▶ [ACTIVITY]:
What lines in the data hold the string "click"? Show them.

▶ [Records from a dataset]:
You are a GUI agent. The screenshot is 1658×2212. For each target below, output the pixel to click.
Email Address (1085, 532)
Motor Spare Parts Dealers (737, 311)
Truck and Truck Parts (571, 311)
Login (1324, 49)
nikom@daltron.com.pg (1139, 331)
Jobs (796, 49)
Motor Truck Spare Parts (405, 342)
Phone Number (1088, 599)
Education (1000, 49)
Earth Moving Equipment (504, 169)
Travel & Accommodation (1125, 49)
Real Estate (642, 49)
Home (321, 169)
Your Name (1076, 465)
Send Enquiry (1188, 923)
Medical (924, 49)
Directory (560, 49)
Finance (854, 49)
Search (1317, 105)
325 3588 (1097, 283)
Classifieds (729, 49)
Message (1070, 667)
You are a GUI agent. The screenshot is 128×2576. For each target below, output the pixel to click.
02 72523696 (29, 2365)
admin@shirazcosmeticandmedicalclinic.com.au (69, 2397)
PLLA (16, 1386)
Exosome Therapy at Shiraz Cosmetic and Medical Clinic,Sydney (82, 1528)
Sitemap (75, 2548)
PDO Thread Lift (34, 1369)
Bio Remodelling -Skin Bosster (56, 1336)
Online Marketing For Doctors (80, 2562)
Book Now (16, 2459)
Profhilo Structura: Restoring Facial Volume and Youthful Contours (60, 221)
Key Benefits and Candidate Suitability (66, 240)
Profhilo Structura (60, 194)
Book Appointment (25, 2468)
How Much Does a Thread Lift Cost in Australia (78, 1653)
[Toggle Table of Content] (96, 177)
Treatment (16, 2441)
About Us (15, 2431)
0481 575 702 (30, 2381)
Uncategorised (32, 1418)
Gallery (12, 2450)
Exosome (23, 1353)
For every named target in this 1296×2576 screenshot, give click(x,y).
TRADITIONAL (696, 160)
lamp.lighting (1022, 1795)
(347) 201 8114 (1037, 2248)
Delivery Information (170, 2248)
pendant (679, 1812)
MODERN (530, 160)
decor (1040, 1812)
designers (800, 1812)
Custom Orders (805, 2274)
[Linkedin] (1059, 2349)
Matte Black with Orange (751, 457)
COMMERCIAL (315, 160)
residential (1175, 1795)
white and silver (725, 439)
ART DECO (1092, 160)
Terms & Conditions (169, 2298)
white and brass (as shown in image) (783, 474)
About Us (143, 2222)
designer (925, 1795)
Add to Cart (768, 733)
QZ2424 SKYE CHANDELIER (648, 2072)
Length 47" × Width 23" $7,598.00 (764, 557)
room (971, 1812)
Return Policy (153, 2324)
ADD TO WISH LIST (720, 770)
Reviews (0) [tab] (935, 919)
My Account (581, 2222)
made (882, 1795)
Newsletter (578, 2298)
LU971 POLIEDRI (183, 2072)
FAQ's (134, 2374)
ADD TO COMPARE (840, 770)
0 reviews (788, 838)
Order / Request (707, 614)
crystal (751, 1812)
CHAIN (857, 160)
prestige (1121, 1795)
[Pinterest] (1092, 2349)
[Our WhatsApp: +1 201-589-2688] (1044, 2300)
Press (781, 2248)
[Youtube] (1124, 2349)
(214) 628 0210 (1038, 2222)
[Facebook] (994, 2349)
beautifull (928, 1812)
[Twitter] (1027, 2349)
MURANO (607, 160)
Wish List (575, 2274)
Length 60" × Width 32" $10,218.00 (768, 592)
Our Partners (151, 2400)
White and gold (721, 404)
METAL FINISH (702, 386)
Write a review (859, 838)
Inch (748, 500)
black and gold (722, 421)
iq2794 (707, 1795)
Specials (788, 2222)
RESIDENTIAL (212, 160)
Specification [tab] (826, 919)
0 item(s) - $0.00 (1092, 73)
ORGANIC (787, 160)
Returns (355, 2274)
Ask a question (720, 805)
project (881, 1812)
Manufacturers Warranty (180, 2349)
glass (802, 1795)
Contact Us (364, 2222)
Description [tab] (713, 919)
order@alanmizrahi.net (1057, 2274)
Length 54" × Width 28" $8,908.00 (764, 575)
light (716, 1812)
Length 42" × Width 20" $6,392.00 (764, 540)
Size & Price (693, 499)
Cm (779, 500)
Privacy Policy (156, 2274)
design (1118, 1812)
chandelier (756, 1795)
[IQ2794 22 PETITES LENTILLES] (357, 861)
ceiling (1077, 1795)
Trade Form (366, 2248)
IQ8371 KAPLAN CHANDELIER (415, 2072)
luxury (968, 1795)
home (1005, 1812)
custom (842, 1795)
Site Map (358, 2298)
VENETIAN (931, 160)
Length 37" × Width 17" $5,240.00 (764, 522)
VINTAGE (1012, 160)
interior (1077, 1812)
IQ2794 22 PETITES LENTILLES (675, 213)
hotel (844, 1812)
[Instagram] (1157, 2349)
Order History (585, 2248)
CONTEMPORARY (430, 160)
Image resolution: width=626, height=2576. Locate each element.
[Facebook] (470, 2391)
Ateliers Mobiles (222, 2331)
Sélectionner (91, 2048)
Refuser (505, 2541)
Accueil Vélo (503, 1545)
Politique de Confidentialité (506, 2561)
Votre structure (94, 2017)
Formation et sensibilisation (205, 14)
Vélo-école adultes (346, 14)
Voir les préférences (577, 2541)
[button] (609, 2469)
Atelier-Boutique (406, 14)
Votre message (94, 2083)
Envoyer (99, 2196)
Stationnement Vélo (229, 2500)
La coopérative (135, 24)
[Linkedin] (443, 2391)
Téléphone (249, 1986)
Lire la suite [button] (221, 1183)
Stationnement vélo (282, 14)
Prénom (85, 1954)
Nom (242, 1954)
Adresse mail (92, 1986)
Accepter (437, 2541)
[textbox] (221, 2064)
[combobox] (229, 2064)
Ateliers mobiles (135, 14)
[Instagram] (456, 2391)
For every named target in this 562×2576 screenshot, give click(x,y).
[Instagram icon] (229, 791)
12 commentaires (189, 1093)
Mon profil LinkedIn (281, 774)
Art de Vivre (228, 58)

▶ [OUTPUT BELOW]:
You are a GUI agent. The screenshot is 1658×2212. For each target below, output the pixel to click.
You are a GUI agent. The screenshot is 128×2576. For each target below, output the pixel to click.
For every named target in this 1296×2576 screenshot, give click(x,y).
For every named target in this 562×2576 screenshot, give click(x,y).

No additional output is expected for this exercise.